In the news
Human-cow chimeric embryos for stem cell research
Two research teams from Newcastle University and Kings College, London, have applied to the Human Fertilisation and Embryology Authority (HFEA) for licenceto create embryos by fusing human DNA with cow eggs, a technique known as nuclear transfer or therapeutic cloning. A third application is expected to be submitted from Edinburgh University. Bovine oocytes would have the nucleus (containing the majority of the bovine DNA) removed before being fused with human cell nuclei; the resulting chimeric human-bovine embryos would be grown for six days, then harvested for stem cells. All embryos would be required to be destroyed by 14 days.
The stem cells would be used for research purposes. The purpose of the application is supposedly to make up for the limited supply of human eggs by using cow eggs instead; genetically, the human-cow embryos would be largely human because only extra-nuclear bovine genetic material would be present. The Newcastle team, led by Dr Lyle Armstrong, wants to analyse the process of cellular genetic reprogramming following nuclear transfer, in the hope of learning how to make embryonic stem cells without an animal egg. Dr Armstrong said: “At the moment we don’t know if the nuclear transfer process works well enough in humans to create useful embryonic stem cells. We need to carry out many tests to establish this and, as animal eggs are freely available, it makes sense to use these as a source of material for our laboratory work” (see Newcastle press release).

________

▶ _TASKS_
a. From the news item on human-cow embryos, reproduce the passage starting with "The stem cells" and going on through "Newcastle press release).".
b. According to the news item on human-cow embryos, for how many days would the chimeric embryos be grown before being harvested for stem cells?

▶ _Collected data_

________

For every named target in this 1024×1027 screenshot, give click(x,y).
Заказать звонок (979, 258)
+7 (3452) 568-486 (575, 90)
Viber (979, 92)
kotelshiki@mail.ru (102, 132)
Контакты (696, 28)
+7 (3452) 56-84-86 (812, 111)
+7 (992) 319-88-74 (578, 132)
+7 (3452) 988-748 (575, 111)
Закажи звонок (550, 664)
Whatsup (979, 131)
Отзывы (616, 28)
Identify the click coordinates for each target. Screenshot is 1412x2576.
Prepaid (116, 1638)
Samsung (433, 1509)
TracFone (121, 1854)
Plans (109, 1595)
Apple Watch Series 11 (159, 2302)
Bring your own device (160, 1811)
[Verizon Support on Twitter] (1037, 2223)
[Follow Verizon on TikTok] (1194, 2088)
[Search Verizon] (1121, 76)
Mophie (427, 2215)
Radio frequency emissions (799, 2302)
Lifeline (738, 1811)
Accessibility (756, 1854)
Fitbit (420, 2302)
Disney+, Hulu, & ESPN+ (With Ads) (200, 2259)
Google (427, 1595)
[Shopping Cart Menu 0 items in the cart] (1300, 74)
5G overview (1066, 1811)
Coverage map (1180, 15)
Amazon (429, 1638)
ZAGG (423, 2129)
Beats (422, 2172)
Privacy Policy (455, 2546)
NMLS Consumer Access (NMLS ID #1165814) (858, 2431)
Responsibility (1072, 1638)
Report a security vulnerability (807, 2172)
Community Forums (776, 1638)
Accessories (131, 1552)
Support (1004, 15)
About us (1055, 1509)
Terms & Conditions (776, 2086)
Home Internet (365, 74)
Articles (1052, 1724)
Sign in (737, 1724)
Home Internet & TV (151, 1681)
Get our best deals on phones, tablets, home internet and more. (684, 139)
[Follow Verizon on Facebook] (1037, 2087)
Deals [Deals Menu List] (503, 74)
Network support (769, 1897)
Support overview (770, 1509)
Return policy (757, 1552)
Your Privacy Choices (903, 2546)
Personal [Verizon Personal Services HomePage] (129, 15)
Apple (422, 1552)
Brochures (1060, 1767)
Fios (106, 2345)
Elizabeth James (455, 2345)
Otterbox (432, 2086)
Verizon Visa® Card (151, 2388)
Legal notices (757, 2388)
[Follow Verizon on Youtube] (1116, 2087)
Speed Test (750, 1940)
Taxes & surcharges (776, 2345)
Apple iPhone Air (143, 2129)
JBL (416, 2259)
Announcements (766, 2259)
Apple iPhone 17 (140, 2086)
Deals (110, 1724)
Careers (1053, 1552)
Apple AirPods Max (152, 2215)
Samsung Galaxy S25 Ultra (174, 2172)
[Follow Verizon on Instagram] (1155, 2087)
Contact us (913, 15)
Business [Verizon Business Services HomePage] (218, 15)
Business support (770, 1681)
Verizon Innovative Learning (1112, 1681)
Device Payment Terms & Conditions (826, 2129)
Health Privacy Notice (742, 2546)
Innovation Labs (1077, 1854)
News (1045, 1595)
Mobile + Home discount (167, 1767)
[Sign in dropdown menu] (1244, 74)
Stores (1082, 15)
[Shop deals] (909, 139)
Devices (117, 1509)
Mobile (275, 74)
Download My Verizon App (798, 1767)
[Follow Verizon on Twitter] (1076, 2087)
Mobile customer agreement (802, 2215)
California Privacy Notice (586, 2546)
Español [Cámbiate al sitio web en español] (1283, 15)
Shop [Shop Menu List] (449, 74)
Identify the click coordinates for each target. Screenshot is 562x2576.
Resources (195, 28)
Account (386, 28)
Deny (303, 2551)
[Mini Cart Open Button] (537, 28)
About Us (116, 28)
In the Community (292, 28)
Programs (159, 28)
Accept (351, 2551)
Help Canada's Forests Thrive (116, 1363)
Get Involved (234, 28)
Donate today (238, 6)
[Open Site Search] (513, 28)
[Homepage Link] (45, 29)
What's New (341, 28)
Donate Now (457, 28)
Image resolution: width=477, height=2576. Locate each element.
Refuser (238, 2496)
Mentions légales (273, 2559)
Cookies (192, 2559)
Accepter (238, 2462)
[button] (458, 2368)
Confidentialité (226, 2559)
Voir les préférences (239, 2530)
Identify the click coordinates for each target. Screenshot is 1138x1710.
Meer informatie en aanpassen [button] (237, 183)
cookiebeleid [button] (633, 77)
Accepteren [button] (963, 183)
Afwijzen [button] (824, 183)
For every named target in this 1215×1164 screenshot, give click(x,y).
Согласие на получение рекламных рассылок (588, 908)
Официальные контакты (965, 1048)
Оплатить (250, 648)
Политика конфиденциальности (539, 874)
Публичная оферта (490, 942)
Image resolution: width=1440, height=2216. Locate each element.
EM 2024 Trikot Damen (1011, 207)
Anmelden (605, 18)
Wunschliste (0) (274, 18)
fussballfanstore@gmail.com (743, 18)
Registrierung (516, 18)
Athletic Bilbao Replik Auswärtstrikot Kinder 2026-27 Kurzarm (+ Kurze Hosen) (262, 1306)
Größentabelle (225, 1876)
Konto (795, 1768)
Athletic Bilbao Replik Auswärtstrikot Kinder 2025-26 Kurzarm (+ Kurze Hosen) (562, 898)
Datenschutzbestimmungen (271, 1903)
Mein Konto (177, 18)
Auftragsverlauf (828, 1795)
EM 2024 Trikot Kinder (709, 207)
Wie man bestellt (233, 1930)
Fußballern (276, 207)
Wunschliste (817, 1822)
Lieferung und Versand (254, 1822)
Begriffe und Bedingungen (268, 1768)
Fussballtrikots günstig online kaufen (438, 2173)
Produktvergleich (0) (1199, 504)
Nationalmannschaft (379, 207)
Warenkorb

________

▶ _RESPONSES BY TASK_
a.
The stem cells would be used for research purposes. The purpose of the application is supposedly to make up for the limited supply of human eggs by using cow eggs instead; genetically, the human-cow embryos would be largely human because only extra-nuclear bovine genetic material would be present. The Newcastle team, led by Dr Lyle Armstrong, wants to analyse the process of cellular genetic reprogramming following nuclear transfer, in the hope of learning how to make embryonic stem cells without an animal egg. Dr Armstrong said: “At the moment we don’t know if the nuclear transfer process works well enough in humans to create useful embryonic stem cells. We need to carry out many tests to establish this and, as animal eggs are freely available, it makes sense to use these as a source of material for our laboratory work” (see Newcastle press release).

b. Six days.